The recession is putting many pension schemes at risk of fraud, dishonest conduct or dodgy behaviour by employers, according to a recent statement from the Pensions Regulator.
The Pensions Regulator is now asking that trustees of schemes, advisors and members keep vigilant and report any untoward activities.
The Pensions Regulator knows that the vast majority of schemes are well run and have dedicated managers looking after them, so they are sure that any inappropriate behaviour will be caught.
The economic downturn has been sighted as the reason behind much of the fraudulent conduct, because it has accentuated the vulnerability of some schemes. The Pensions Regulator has asked that those involved in schemes remain alert to any potential action that could jeopardise member’s benefits.
Members are being warned to look for ‘inappropriate transfers of funds’ and not to be afraid of pointing the finger.
There has been a marginal increase in the number of ‘whistle blowing cases’ and again the recession has been fingered with the blame.
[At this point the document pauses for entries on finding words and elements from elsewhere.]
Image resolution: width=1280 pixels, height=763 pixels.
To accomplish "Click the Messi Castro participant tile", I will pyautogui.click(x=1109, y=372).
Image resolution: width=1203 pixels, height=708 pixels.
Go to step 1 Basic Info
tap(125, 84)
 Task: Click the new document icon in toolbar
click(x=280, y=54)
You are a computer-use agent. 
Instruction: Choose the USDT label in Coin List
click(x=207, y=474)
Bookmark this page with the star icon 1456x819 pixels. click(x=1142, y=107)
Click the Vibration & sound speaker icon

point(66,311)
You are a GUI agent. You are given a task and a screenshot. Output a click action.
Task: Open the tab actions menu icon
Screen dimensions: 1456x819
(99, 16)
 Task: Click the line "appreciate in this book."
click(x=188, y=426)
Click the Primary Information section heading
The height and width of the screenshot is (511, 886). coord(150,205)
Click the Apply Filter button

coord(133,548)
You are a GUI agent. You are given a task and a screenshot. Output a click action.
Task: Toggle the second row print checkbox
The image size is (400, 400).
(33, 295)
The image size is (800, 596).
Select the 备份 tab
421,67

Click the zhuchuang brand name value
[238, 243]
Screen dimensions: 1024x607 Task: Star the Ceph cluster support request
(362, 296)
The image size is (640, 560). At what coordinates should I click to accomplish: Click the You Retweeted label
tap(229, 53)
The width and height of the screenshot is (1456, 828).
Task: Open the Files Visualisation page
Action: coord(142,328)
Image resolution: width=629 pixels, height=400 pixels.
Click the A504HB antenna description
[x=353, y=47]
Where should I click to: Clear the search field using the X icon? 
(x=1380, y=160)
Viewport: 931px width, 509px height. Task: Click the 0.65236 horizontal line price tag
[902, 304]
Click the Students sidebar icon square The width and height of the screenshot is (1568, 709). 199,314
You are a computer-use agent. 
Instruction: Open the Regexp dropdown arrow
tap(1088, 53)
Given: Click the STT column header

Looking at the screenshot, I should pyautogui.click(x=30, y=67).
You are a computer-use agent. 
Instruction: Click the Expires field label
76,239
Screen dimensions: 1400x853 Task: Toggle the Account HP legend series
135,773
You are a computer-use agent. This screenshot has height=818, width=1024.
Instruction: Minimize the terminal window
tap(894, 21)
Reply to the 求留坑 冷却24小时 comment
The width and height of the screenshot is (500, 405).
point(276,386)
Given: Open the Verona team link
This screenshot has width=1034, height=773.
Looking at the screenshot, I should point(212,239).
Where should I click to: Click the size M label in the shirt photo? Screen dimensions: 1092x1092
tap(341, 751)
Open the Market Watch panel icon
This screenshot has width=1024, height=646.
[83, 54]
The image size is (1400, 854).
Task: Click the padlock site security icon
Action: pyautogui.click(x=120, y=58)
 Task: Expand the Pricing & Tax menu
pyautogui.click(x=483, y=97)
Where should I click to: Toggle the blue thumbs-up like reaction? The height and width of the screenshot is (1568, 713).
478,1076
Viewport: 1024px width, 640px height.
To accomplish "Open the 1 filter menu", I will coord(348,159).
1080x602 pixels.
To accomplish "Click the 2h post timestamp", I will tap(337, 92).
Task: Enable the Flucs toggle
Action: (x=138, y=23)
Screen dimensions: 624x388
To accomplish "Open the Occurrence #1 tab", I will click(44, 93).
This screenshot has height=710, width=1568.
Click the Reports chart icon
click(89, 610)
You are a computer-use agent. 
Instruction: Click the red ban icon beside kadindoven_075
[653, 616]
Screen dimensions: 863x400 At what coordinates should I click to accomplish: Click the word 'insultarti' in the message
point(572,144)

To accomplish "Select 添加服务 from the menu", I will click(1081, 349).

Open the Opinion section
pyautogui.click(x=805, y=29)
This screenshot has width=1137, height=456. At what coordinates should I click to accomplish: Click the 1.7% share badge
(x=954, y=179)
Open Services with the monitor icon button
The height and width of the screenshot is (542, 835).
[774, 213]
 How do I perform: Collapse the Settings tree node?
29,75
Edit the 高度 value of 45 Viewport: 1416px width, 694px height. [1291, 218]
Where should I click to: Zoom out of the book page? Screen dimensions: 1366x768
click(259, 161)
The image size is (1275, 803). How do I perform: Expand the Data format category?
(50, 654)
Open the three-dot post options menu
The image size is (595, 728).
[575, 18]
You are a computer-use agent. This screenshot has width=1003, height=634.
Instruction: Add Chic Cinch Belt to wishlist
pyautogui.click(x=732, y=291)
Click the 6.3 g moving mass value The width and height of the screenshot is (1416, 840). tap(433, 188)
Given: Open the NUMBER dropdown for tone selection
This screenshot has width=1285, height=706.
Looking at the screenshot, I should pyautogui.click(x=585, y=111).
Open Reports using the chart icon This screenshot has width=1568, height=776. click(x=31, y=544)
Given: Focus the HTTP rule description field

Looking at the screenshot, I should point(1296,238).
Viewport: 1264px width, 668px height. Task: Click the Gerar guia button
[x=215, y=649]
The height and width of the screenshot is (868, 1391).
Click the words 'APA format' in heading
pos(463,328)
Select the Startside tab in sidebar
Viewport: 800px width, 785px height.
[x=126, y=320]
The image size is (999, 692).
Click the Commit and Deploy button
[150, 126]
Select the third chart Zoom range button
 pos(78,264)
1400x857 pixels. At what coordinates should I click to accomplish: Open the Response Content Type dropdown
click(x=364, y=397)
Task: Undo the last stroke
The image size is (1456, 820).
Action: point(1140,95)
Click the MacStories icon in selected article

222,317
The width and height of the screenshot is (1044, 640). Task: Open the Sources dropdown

In light of this, the Pensions Regulator warned employers that they should not see the recession as an excuse to cut pension contributions, especially if they were still paying shareholders dividends.
The Pensions Regulator went on to say that although instances of fraud are rare, they are nonetheless a real risk and so the members have been asked to use their ‘whistle blowing’ powers and be aware of employers abusing pension schemes.